Tip: Always flush with water after contrast injection to remove residual stickiness and prevent tube clogging.
List of Abbreviations
NJ: nasojejunal; eFTR: endoscopic full-thickness resection; UAB: University of Alabama at Birmingham; NJFT: nasojejunal feeding tube
References
- Brandt CP, Mittendorf EA. Endoscopic placement of nasojejunal feeding tubes in ICU patients. Surg Endosc. 1999 Dec;13(12):1211–4. doi: 10.1007/pl00009623. PMID: 10594268.

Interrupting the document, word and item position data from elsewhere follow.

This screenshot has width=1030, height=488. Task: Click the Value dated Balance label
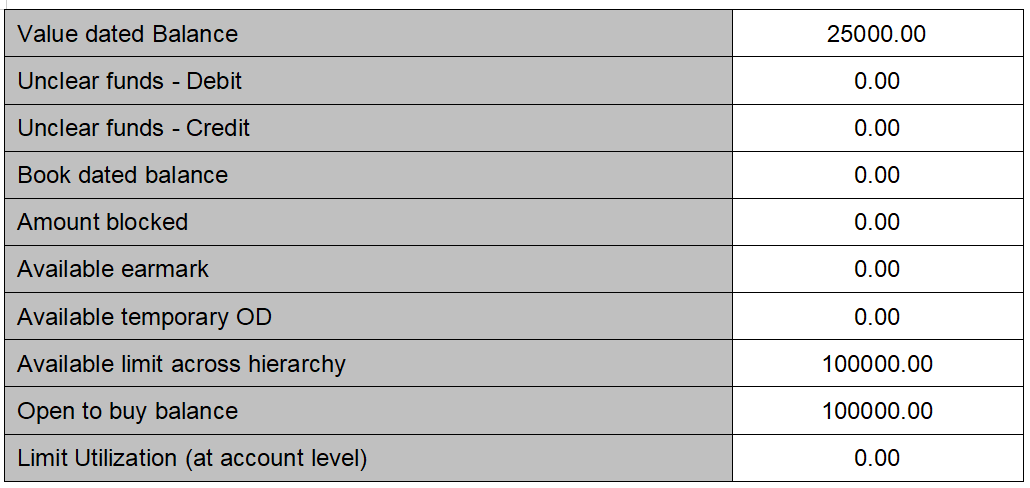click(127, 34)
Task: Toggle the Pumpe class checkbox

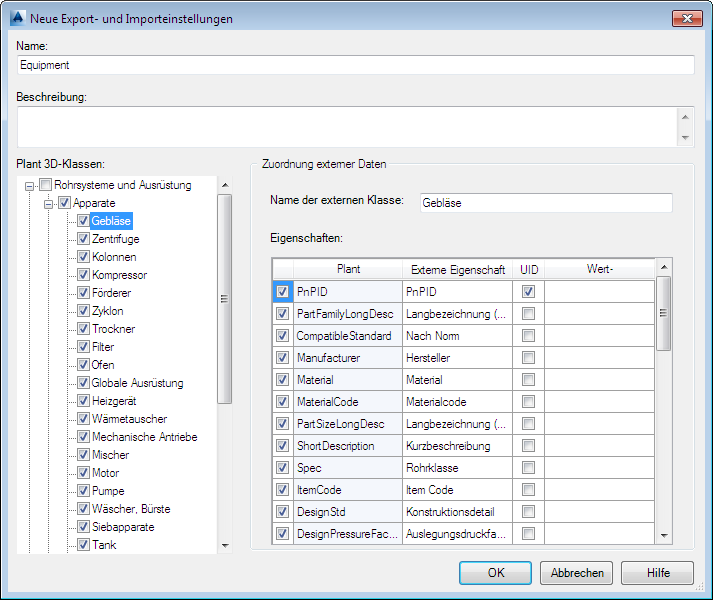Action: [x=84, y=491]
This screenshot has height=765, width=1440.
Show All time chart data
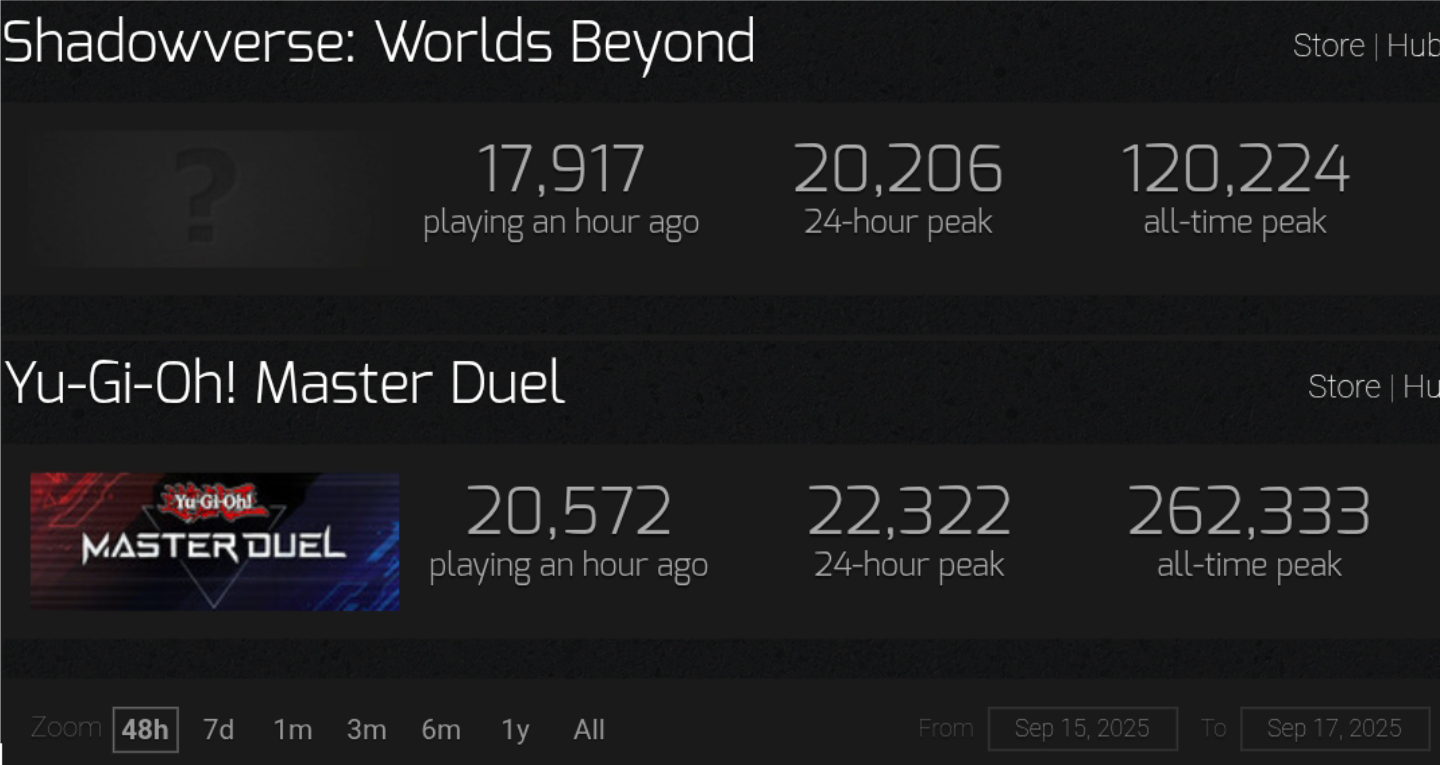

- Martínez-Alcalá A, Mönkemüller K. The University of Alabama at Birmingham (UAB) Raptor method for direct percutaneous endoscopic gastrostomy with jejunal extension tube placement. Endoscopy. 2022 Mar;54(3):E96–E97. doi: 10.1055/a-1388-5247. Epub 2021 Mar 30. PMID: 33784754.
Patient Consent
Written informed consent was obtained from the patient prior to publication of this case and associated images.
Funding
This work received no external funding.
Conflict of Interest
None of the authors has any conflict of interest with any of the devices or instruments mentioned in this article.